8. Outils et ressources pour le joueur analytique – 260 mords
- Calculateurs de probabilité : sites comme CrapsCalc.io permettent d’entrer la mise et le point pour obtenir le gain attendu instantanément.
- Simulateurs de sessions : des programmes Python ou des apps mobiles (ex : “Craps Simulator Pro”) génèrent des milliers de mains afin de visualiser la distribution des profits.
- Suivi de bankroll : l’application “Bankroll Manager” (iOS/Android) consigne chaque mise, calcule le ROI quotidien et alerte lorsqu’un stop‑loss est atteint.
Ressources en ligne
- Forums : le subreddit r/craps et les threads de CasinoMeister offrent des discussions pointues sur les stratégies odds.
- Podcasts : “The Dice Whisperer” propose des épisodes dédiés à la variance et aux bonus sans wager.

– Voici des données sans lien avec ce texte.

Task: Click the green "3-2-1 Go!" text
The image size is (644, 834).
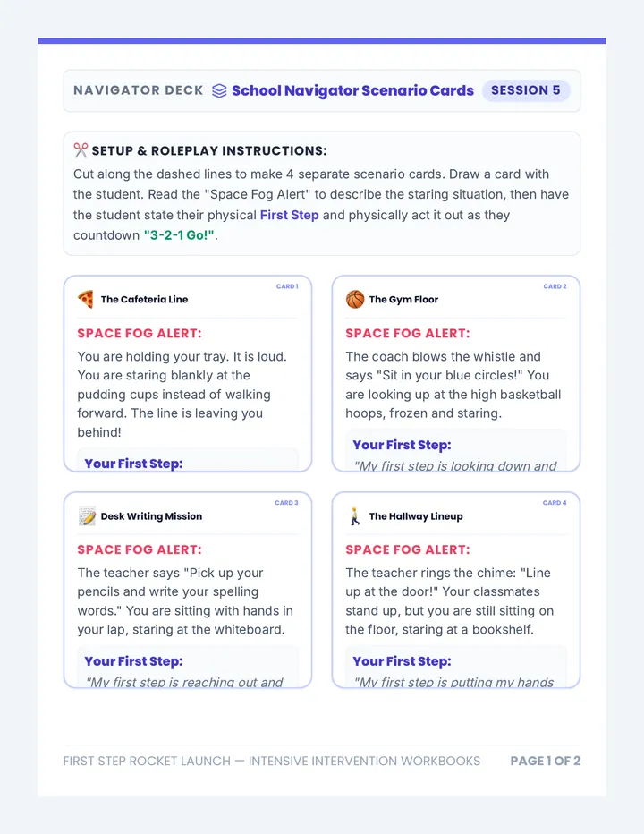Action: click(179, 235)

- Cours en ligne : la plateforme Udemy propose le cours “Mathematics of Table Games” qui couvre en profondeur le calcul du house edge.
Enfin, il est essentiel de se rappeler les bonnes pratiques de jeu responsable : fixer des limites temporelles, ne jamais jouer avec de l’argent destiné à d’autres dépenses et consulter les outils d’auto‑exclusion proposés par les opérateurs.
Conclusion – 180 mots
Nous avons parcouru le chemin du chaos apparent du craps jusqu’à la rigueur des nombres : les mises Pass Line, Come et leurs odds offrent l’avantage de la maison le plus bas, les paris Place 6/8 ajoutent du dynamisme, tandis que les Hardways et les propositions restent des paris à éviter sauf occasion spéciale. Les stratégies combinées « 3‑point » et « 6‑point » permettent de réduire la volatilité tout en maintenant un rendement respectable.
La gestion du capital, via une fraction de mise adaptée et un contrôle strict du stop‑loss, protège contre les fluctuations inhérentes au jeu. Enfin, exploiter les bonus de casino – notamment les welcome offers et le cashback – en les couplant aux mises à faible house edge transforme un simple divertissement en une activité potentiellement rentable.
Testez ces approches avec de petites mises, suivez votre bankroll à la loupe et, surtout, jouez de manière responsable. Les mathématiques sont de votre côté ; il ne vous reste plus qu’à les mettre en pratique.